Due to the Barbarian invasions and the sacking of Western cities, civilization was under the threat of complete destruction. The establishment of monasteries as centers of culture, art, and learning made them appropriate places in which to preserve historical documents. The patrimony of the Greco-Roman Empire, theater, music, art, architecture, political thought, and philosophy were kept in the monastic archives. The Church, even in the most difficult times of invasions, always promoted learning. Many of the monasteries developed into universities which were centers of debate and research.
In the practical realm, after the fall of the Roman Empire and subsequent Barbarian invasions, it was the Church that became involved in the everyday running of civil municipalities. The Papal States came into existence, and so the pope was not only a spiritual leader but also a civil one. Road building, hospitals, prisons, and daily functions of towns came under the auspices of the church.
Even outside the Papal States, the Church was the center of every village, town, and city.
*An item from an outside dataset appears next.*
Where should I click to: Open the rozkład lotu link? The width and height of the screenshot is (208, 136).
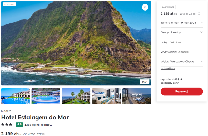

Birth certificates were registered as baptismal certificates. Marriages were both civil and religious. Even deaths were registered and recorded in the funeral books of the Church. There was no death certificate as issued today by the coroner, but an official registry of baptisms, weddings, and funerals was kept in the local parish church. Education was fostered by the church as was entertainment. Religious festivals, processions, and celebrations became a way of life. They were looked forward to as a diversion from the hard work a person living in the Middle Ages had to endure. These festivals were often colorful, musical, and bountiful since food was a part of celebrations and was shared by everyone.
Diplomatically, the Church of the Middle Ages was also involved in disputes between Catholic countries, in the Crusades to provide safe passage of pilgrims to the shrines of the Holy Land, and in treaty negotiation. Treaties with the Vatican are called Concordats. The Vatican Diplomatic corps is the oldest continuously running service in the world. Even today, the Vatican City State, which is a vestige of the old Papal States, has diplomatic relations with over 125 countries. It has full diplomatic relations with an ambassador to the United States, called the Apostolic or Papal Nuncio, and has a Permanent Observer Mission of the Holy See to the United Nations. The United States (and other nations) has its own ambassador to Vatican City distinct and separate from the American Embassy in Italy.
Culturally, the Church in the Dark Ages was a beacon of light. Music, architecture, and art were given sponsorship by bishops, cardinals, and popes. Many of the great works of arts that hang in modern museums were commissioned by Catholic hierarchy. Indeed, the Vatican library and museum is a vast and important collection of Western culture.